Dataset entries:
____________________
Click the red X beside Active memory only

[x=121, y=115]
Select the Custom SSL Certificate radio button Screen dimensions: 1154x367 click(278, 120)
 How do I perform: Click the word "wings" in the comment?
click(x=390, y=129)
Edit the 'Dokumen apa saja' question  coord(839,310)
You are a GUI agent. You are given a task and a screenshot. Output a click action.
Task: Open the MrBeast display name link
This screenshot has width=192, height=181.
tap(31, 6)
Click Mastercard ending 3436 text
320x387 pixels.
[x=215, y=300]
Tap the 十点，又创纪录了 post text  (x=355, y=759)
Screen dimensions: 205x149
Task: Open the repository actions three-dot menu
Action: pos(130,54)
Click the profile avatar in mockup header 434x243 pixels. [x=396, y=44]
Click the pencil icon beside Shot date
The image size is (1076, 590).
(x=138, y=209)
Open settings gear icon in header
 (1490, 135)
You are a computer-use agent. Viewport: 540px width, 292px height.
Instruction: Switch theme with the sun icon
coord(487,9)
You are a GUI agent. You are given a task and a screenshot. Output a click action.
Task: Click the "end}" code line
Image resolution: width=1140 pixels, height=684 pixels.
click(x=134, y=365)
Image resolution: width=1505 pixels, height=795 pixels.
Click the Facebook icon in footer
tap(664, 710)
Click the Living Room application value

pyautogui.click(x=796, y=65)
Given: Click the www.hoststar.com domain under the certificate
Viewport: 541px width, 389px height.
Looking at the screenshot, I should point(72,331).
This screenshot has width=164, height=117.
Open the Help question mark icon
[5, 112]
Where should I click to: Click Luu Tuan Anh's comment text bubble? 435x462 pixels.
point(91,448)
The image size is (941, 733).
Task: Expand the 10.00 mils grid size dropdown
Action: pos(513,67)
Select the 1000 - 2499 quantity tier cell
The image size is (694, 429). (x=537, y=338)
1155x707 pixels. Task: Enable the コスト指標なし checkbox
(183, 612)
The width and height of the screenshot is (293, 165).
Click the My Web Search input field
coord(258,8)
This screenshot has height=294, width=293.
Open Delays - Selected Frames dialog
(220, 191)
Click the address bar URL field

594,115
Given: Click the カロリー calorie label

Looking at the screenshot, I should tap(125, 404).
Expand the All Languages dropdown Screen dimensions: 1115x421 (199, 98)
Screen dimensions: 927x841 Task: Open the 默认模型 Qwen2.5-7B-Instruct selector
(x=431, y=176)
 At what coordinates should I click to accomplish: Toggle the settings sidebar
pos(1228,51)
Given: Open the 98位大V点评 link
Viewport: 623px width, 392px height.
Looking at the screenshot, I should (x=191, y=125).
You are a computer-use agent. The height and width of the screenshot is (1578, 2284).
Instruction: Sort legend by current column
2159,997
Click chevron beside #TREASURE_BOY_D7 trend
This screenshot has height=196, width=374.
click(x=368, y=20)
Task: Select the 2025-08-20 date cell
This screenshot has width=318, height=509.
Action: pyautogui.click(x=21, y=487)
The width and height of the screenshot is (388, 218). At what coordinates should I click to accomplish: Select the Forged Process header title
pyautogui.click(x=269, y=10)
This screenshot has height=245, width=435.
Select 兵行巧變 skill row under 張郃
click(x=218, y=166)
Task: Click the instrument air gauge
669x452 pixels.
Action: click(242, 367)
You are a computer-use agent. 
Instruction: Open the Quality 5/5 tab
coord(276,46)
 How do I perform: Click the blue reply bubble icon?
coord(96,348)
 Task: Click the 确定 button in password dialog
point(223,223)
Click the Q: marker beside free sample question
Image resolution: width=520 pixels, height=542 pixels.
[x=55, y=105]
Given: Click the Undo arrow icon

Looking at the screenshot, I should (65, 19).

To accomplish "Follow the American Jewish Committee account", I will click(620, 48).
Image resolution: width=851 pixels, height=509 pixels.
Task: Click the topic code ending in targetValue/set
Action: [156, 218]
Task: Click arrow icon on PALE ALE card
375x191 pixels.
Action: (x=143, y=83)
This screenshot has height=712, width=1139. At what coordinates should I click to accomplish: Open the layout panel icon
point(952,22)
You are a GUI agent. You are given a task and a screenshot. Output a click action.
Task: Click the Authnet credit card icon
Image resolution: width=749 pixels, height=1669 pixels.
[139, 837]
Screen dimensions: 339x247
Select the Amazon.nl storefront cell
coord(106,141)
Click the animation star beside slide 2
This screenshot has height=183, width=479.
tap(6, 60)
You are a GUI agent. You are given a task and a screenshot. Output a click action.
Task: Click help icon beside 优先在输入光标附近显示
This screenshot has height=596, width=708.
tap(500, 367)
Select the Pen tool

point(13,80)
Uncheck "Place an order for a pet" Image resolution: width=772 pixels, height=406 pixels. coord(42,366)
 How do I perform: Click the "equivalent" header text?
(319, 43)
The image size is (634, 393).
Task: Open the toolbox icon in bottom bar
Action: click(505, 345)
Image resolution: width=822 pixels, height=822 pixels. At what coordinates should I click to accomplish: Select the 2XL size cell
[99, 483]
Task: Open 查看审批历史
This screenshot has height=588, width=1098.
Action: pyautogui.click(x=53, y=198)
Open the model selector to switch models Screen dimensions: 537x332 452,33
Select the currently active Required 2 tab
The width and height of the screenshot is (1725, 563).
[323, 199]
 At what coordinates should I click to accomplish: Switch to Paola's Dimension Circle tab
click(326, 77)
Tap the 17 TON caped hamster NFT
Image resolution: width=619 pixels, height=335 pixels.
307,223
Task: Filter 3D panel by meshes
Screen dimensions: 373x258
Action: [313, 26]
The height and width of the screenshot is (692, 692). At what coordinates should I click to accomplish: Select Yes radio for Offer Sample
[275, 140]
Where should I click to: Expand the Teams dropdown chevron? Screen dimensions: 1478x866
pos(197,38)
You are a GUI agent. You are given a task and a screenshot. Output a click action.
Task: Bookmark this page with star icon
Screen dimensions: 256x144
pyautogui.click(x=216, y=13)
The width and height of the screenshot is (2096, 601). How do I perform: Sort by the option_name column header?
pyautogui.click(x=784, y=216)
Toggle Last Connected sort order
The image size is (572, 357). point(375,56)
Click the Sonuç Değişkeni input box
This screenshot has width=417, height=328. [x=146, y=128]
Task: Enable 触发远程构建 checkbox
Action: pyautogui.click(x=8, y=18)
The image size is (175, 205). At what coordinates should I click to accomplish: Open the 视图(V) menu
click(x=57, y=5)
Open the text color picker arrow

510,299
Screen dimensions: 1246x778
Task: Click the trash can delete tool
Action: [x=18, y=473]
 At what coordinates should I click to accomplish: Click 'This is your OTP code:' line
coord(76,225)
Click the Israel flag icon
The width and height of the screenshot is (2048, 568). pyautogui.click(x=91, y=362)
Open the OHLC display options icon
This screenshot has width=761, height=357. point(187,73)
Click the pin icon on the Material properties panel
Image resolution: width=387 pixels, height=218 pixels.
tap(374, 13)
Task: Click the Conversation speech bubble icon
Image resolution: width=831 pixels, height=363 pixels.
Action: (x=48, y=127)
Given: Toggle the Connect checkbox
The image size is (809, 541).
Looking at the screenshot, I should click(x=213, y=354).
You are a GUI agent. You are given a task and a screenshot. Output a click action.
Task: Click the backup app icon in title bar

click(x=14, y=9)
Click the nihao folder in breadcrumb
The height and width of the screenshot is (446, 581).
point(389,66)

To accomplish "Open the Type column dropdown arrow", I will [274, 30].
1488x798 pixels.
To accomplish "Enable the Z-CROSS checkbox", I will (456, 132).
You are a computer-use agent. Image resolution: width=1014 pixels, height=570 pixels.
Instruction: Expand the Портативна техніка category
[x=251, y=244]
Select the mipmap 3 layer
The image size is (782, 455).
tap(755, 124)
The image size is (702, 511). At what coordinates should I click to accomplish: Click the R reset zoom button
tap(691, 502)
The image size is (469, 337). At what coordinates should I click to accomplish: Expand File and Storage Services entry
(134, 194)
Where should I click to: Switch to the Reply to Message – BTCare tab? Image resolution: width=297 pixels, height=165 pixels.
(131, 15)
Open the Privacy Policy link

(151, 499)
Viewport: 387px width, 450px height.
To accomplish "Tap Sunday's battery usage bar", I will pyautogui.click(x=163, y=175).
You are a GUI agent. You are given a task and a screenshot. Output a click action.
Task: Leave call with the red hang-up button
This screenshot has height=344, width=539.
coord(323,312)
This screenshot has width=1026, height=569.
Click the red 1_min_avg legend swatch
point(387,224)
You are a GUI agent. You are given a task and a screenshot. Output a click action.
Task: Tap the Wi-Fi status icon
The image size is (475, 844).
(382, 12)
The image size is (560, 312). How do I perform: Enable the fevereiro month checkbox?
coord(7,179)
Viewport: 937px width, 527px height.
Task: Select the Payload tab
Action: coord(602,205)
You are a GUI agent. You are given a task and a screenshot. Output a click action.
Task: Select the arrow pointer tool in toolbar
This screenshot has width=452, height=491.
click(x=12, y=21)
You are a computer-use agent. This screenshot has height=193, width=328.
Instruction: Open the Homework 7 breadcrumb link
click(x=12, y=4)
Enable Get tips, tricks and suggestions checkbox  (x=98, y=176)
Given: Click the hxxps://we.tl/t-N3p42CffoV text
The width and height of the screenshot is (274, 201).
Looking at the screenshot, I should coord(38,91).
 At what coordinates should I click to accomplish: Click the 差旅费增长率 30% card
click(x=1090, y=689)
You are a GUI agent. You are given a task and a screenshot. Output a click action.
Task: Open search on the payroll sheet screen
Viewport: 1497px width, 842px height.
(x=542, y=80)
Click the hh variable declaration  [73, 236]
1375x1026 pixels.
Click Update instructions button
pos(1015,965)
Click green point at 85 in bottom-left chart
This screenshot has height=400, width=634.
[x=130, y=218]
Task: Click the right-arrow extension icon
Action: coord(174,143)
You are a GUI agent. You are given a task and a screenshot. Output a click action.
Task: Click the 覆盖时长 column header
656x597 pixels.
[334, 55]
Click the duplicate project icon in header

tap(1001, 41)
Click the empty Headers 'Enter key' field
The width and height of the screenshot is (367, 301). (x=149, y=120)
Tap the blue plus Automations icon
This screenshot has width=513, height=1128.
____________________
INSTRUCTIONS TO FOLLOW: Find the string "computer" in the entries above and return each line that holds it.

EXERCISE ANSWER:
You are a computer-use agent. Viewport: 540px width, 292px height.
You are a computer-use agent. The height and width of the screenshot is (1578, 2284).
You are a computer-use agent. 
You are a computer-use agent. Image resolution: width=1014 pixels, height=570 pixels.
You are a computer-use agent. This screenshot has height=193, width=328.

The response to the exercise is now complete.